# Given text:

☆ ☆ ☆ ☆ ☆

The new Masters of the universe

Can you save us? We're here to be rescued!"

That, in a nutshell, was the collective cry of a swarm of American (and European) bankers, auditors, consultants and industrialists that thronged the cavernous halls of the colossal convention centre in Tianjin at the weekend.

While the western delegates at the World Economic Forum's summer conference in the coastal port city that serves as the maritime entry to Beijing were confused, bemused and hyperanxious about the financial crisis and its impact on the global economy, the Chinese were magisterially assured. Certain that they are the new masters of the universe – now or very soon.

Wen Jiabao, the Chinese premier, made plain that his country's economy is not immune from the crisis. But, unlike the US and Europe, which are heading for recession or in it, China had put in place the monetary and regulatory measures to ensure continued growth.

It won't be the 11.9% of last year but still, at 8 or 9% in 2008 and the same in 2009, a boost to global trade. Inflation, which peaked at more than 8% in February, has been brought down to 4.9%. And, if Chinese exports – enjoying a €170bn (£130bn) surplus with the EU alone last year – are already experiencing slower growth and even heading for a decline, Wen promised to continue the shift towards domestic consumption and to open up the economy further.

But will this happen? Will Wen deliver on his oft-repeated promise to reform China's capital markets? As Stephen Roach, Asia chairman of Morgan Stanley, told delegates, Chinese consumer spending is, at around 35% of GDP, less than half that of the US where the "binge" of the last 14 years has come to an end, leaving the US consumer "toast, done, finished". The US, he added gloomily, "will have its version of Japan's lost decade".

There were two striking aspects to the Tianjin discussions among policymakers. First, the Chinese authorities were blunt that it was up to the US to sort out the mess it had created, putting at risk, as Wen told CNN, "the safety and security of Chinese capital". Chinese investments in US and European financial assets have gone sour in the toxic meltdown. So the country's leaders are demanding global co-operation to fix the regulatory framework, with Liu Mingkang, the top banking supervisor, exclaiming with unusual ferocity that American lending practices had been "ridiculous" and demanding a large say in any reforms.

☆ ☆ ☆ ☆ ☆

# The data:

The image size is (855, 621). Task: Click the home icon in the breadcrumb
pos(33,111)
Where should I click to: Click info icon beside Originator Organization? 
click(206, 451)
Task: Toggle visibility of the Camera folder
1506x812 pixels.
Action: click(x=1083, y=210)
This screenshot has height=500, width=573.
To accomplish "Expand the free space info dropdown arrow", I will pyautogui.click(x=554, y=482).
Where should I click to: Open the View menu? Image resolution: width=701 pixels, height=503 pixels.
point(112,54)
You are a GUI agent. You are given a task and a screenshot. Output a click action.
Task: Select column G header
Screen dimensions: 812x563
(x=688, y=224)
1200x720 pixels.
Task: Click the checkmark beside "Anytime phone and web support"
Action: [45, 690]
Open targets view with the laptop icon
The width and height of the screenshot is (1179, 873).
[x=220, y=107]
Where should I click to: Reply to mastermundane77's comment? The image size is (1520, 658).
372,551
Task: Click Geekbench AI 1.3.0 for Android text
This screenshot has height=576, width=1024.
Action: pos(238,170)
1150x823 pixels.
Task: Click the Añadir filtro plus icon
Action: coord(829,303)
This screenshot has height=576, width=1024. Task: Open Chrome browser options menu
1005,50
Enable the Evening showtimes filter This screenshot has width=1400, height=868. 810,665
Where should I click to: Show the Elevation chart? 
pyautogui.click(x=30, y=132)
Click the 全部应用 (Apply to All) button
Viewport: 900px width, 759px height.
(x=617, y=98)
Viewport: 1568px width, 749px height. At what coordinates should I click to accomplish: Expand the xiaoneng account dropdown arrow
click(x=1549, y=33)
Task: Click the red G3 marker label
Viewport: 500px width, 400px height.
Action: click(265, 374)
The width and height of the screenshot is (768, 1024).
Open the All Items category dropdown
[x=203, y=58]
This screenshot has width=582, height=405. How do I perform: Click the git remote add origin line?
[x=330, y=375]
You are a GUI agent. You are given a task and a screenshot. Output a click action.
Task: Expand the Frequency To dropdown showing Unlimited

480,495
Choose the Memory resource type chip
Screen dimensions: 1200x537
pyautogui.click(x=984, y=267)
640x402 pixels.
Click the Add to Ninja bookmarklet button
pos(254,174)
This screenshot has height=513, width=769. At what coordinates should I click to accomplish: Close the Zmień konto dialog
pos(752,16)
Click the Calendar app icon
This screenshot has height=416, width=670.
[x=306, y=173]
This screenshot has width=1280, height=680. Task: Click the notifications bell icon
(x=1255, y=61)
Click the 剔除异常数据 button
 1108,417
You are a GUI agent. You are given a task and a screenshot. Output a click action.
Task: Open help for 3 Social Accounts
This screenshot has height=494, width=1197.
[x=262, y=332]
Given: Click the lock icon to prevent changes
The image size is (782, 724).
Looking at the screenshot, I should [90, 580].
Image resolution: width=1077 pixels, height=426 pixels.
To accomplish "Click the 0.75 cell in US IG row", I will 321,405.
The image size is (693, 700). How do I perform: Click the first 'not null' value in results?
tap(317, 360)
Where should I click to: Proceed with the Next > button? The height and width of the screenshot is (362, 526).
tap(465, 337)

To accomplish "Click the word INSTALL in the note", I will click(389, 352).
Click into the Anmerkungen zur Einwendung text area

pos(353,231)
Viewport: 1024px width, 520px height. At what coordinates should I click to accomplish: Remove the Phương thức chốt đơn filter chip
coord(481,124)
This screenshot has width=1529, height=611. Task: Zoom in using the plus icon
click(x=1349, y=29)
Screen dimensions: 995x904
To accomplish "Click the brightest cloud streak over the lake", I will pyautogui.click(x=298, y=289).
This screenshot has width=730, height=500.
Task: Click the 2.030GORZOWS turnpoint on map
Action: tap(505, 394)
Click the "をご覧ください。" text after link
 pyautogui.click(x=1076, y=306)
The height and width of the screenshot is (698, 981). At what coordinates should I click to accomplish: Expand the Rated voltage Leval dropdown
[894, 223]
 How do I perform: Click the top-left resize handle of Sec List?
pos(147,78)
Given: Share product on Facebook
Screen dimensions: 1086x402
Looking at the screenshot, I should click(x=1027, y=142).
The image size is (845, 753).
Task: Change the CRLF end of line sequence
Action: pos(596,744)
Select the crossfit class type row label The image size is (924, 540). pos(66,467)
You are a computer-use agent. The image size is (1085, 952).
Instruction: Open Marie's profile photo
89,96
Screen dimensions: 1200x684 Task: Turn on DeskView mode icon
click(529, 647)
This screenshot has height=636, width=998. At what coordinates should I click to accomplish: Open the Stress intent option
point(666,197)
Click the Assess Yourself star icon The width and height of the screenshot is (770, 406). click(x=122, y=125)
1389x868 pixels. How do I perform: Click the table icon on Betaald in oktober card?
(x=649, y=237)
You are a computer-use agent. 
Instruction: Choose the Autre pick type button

☆ ☆ ☆ ☆ ☆

# Requirement:
Pick up the article on China's confidence at the World Economic Forum meeting in Tianjin and continue it after its final sentence.

# Result of the exercise:
Second, the Europeans figured as virtual bit-part players, vastly outnumbered by the Americans. David Hale, a Chicago-based consultant and economist, told a group of us over drinks: "The Chinese and Americans are drawn to each other; they have a lot in common – entrepreneurial, can-do."

Apart from the serial China-visitor, EU trade commissioner Peter Mandelson, the most prominent European delegate was Tom Enders, chief executive of Airbus. Over the weekend he and Wen formally opened the plane-maker's first non-European final assembly line – in a $600m (£340m) plant on a remote former cabbage field that took less than 15 months to build and is now the most modern in the world.

Enders denies that Airbus is putting all its eggs in the Chinese basket but he and his executive team are investing heavily in the prospect of sustained growth – not just in the economy but in air traffic as consumers grow richer. They expect Chinese airlines to order more than 3,000 new planes in the next 20 years and Airbus to capture more than half of those.

While the new plant involves little technology transfer, Airbus executives don't rule out co-operating more fully with the Chinese in years to come. The authorities are forcing a merger of the country's two main aerospace groups, AVIC I and AVIC II, into a single company and it is already planning a new large jet to compete with its western rivals/allies.

As the country celebrated its 59th communist national day and the first space-walk by its astronauts, one senior Airbus manager told us: "It'll be extremely tough for them to be really competitive with this aircraft but it's the one after that we should be worried about – even if they have so many mountains to climb over the next 30 years."

A senior European diplomat at the opening ceremony ridiculed that timescale. "The Chinese are investing heavily in R&D and moving rapidly up the technological value-chain but we Europeans are in danger of falling behind and failing to invest in research. We could swiftly drop out of the premier league as far as they are concerned."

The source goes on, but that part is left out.